The 37-year-old was there on behalf of the New American Industrial Alliance (NAIA), a trade and lobbying organization he co-founded last year. Bishop was joined by Kevin Czinger, founder of Divergent, which develops AI-powered engineering software along with related 3D printing and adaptive manufacturing hardware; and Chris Power, Bishop’s NAIA co-founder as well as the CEO of Hadrian, yet another advanced manufacturing startup, seeking to accelerate production, particularly in the defense and aerospace industries. (The company recently received $260 million from investors to build facilities for the defense industry.)
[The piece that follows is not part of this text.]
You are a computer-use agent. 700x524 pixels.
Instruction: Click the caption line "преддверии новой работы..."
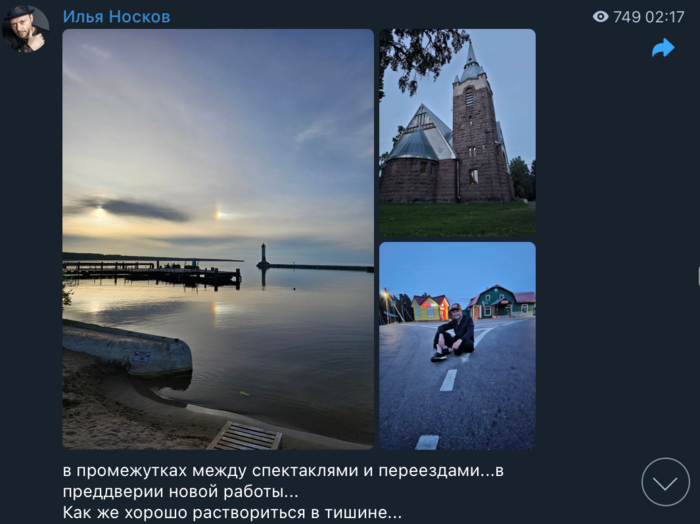[180, 491]
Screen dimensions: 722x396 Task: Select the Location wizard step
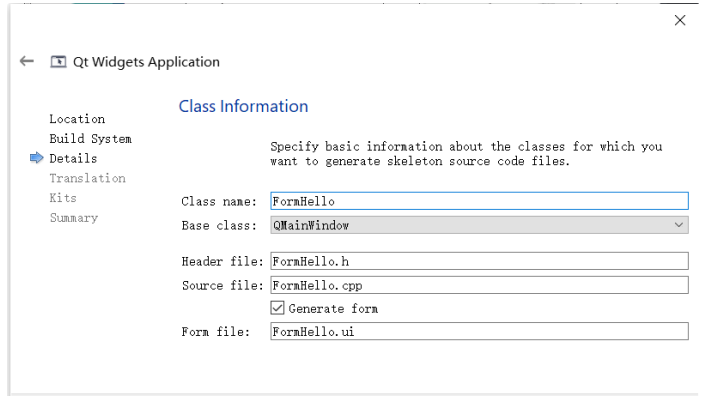(77, 119)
“We wanted to have a non-partisan, but very commercially credible voice in DC for these issues, for fighting for good tech, for blue-collar jobs,” Bishop tells Inc.
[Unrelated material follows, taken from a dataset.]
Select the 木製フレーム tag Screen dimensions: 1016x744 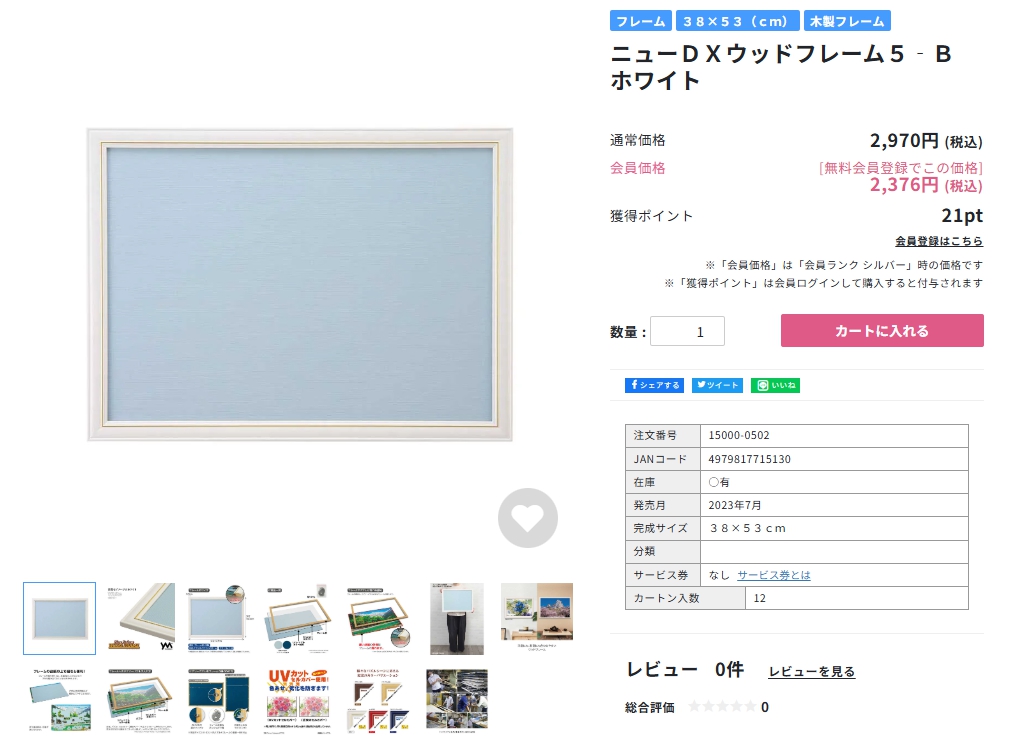tap(847, 21)
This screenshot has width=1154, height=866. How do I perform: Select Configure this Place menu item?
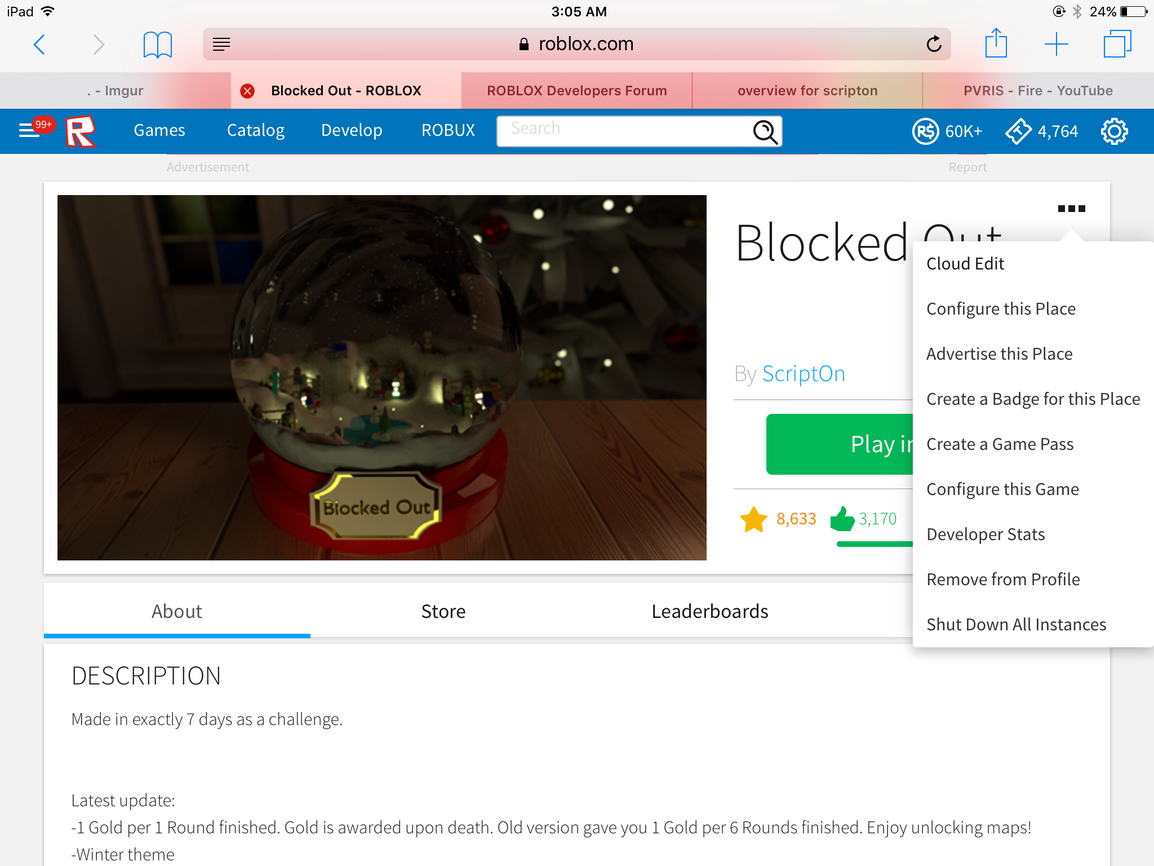tap(1001, 309)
All three men are proponents of a budding reindustrialization movement in the U.S., which seeks to grow support for high-tech manufacturing and a “deep tech” revolution across the American heartland. It’s a movement that “brings together academics… state, local, and federal politics,” he says. “It brings together tech, but with old industries, like Honeywell, Siemens, and Ford in the same place as Anduril.”
Bishop spoke to the committee about the anxieties of working-class Americans that have been building up over decades of outsourcing. The United States economy was too vulnerable to global supply chains, he said, and the offshoring of the country’s manufacturing base had left its people with little confidence in the economic system.
“We socialized the costs and privatized the gains, and ensured cities were reduced to rusty shells of their former selves while the S&P 500 made record highs,” he told the committee. “The United States economy,” he continued, “was left too vulnerable to the whims of its greatest rival, the People’s Republic of China, when it came to essential minerals, semiconductors, and pharmaceuticals.”